Des erreurs d'appréciation difficiles à expliquer
En fait, il faut se demander quel était le travail effectué à l'époque dans les départements commerciaux des constructeurs. Des analyses de clients étaient-elles effectuées? Quoi qu'il en soit, les erreurs d'appréciation de l'époque sont difficiles à expliquer. Les voitures électriques «bon marché», longtemps attendues et enfin disponibles, sont encore nettement plus chères qu'une voiture à combustion comparable – et cela devrait rester le cas dans un avenir proche. Dans la plupart des pays européens, le prix de l'électricité s'avère au moins aussi volatil que le prix de l'essence.
La pratique montre en outre qu'il n'est guère possible d'économiser de l'argent sur l'entretien et les réparations, malgré la complexité effectivement moindre de la propulsion électrique. C'est l'une des raisons pour lesquelles les grandes entreprises de location de voitures ont considérablement réduit leur parc de véhicules électriques.
Enfin, la voiture électrique comporte un risque considérable en termes de valeur résiduelle. Le marché des voitures d'occasion est actuellement rempli des premiers retours de leasing, pour lesquels il n'y a pratiquement pas de demande. Cela s'explique d'une part par les progrès fulgurants de la technologie des batteries, et d'autre part par des réserves justifiées.
En effet, la batterie d'une voiture électrique dont la garantie a expiré pourrait s'avérer défectueuse à l'improviste. Il faut toutefois mentionner que l'on trouve sur le marché de l'occasion des Tesla ayant parcouru 300'000 kilomètres ou plus. Si tout se passe bien sur le plan technique, une voiture électrique d'occasion peut donc être une bonne affaire.
L'utilité pratique plutôt que morale
Malgré tout, l'avenir de la mobilité individuelle appartient à l'électrique. Toutefois, le rythme de la transformation doit être étroitement coordonné avec la faisabilité pratique – ce qui implique des réseaux électriques et des stations de recharge suffisamment développés, ainsi que la volonté du client. Celle-ci dépend toujours principalement de considérations dures en matière de coûts et d'avantages.

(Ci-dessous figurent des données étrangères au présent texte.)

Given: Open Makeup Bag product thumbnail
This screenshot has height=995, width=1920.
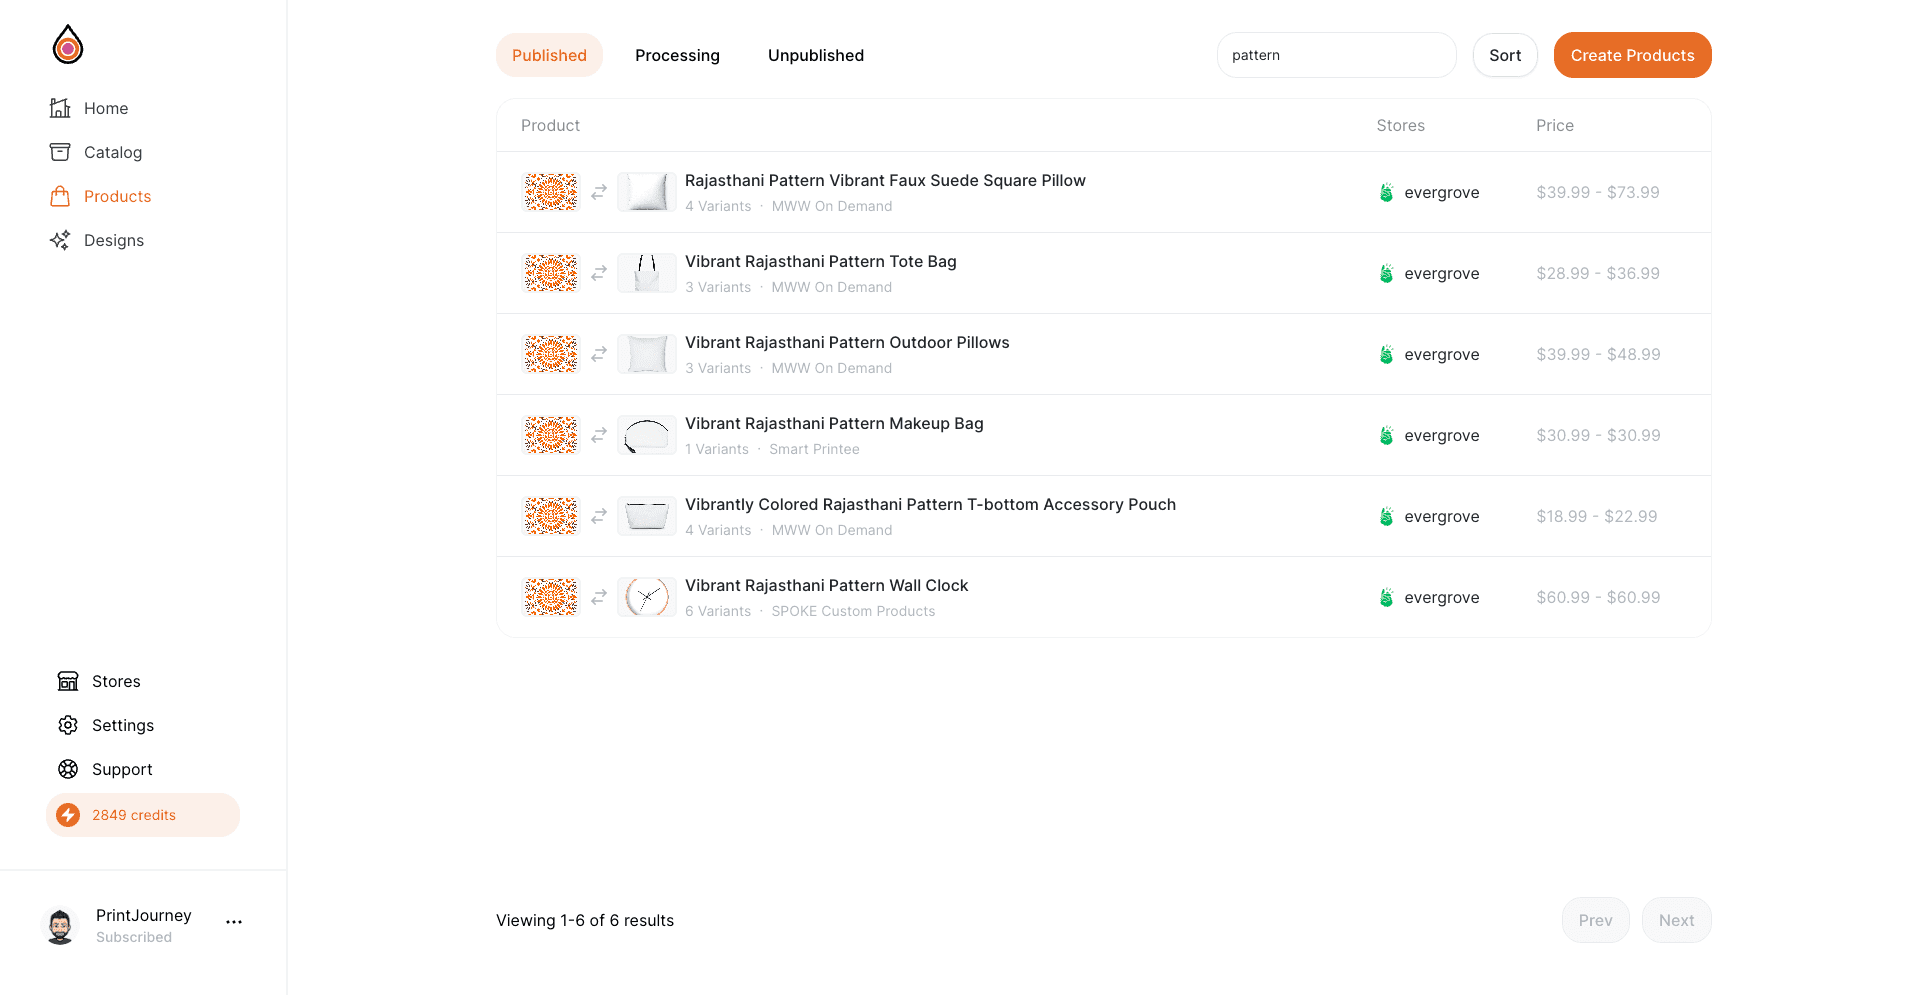Looking at the screenshot, I should (x=647, y=435).
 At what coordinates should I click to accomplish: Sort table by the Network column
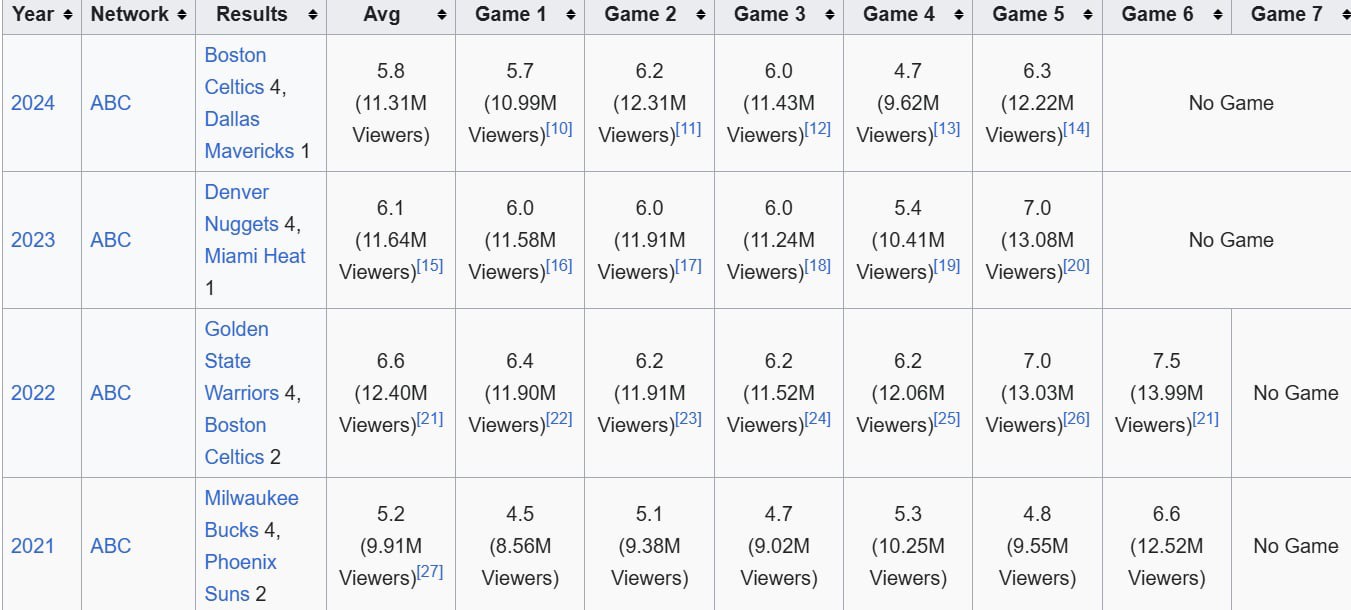coord(181,15)
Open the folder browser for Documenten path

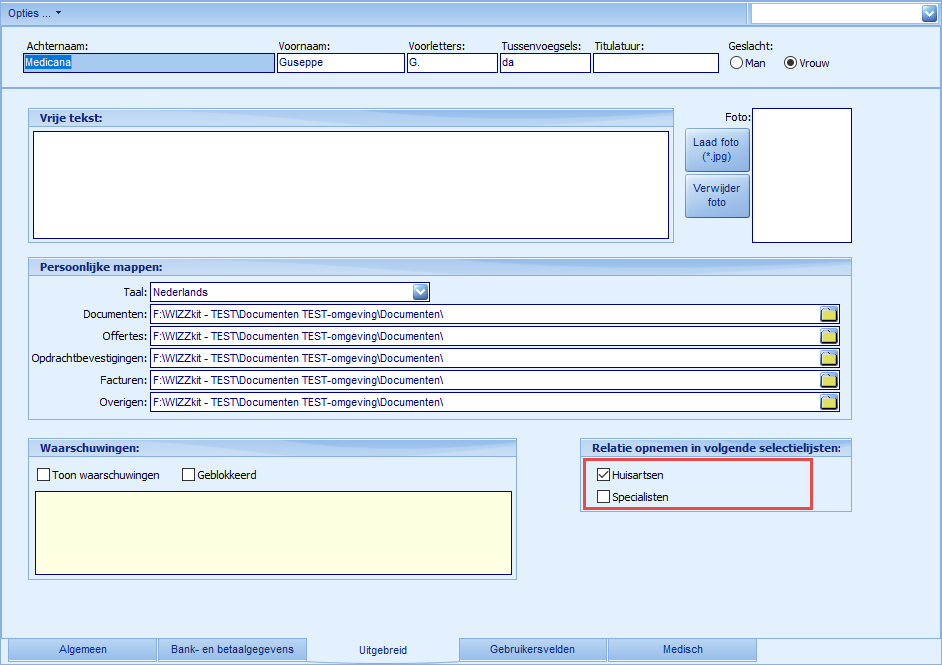828,313
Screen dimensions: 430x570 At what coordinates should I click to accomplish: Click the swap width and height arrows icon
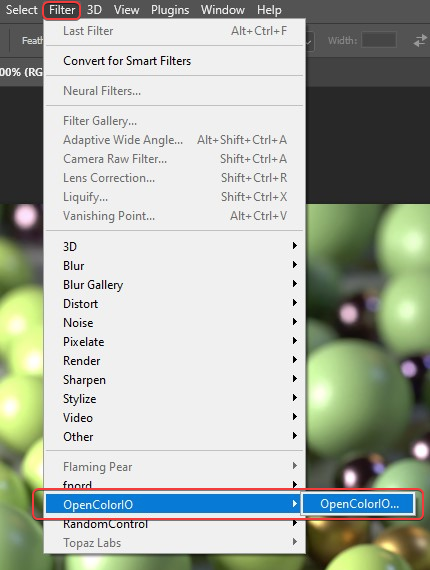tap(420, 40)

La plupart des fabricants ont reconnu depuis longtemps qu'il faudra peut-être plus de temps que ce que la politique veut imposer. Mais les premiers signes sont là. Des véhicules initialement conçus comme des modèles purement électriques, comme la Fiat Grande Panda, seront désormais également disponibles dans une variante à combustion.
Seulement, le redémarrage ne sera pas si facile. En effet, des générations entières d'ingénieurs «old school» ont été mises à la retraite anticipée, les plus jeunes se sont reconvertis dans l'électrotechnique. Une grande partie du savoir-faire a ainsi été perdue. Par conséquent, les dernières innovations en matière de véhicules à combustion proviennent désormais de la Chine.
«Le client a toujours raison»
Les hybrides plug-in à autonomie moyenne seraient une technologie de transition parfaite. Pour les trajets domicile-travail, on roule à l'électricité, pour les vacances, le véhicule à combustion offre la sécurité de l'autonomie et du ravitaillement.
Le jour où l'on pourra vraiment couvrir 100% de l'électricité à partir de sources d'énergie renouvelables, où même les coins les plus reculés seront équipés de réseaux performants et où la technologie des batteries aura atteint des niveaux de prix et de performance encore inimaginables aujourd'hui, nous conduirons tous tout naturellement des voitures électriques.
Car comme le dit le plus vieil adage de la vente: au final, c'est toujours le client qui a raison. Et c'est exactement selon ce principe que se déroulera l'abandon effectif de la voiture à combustion.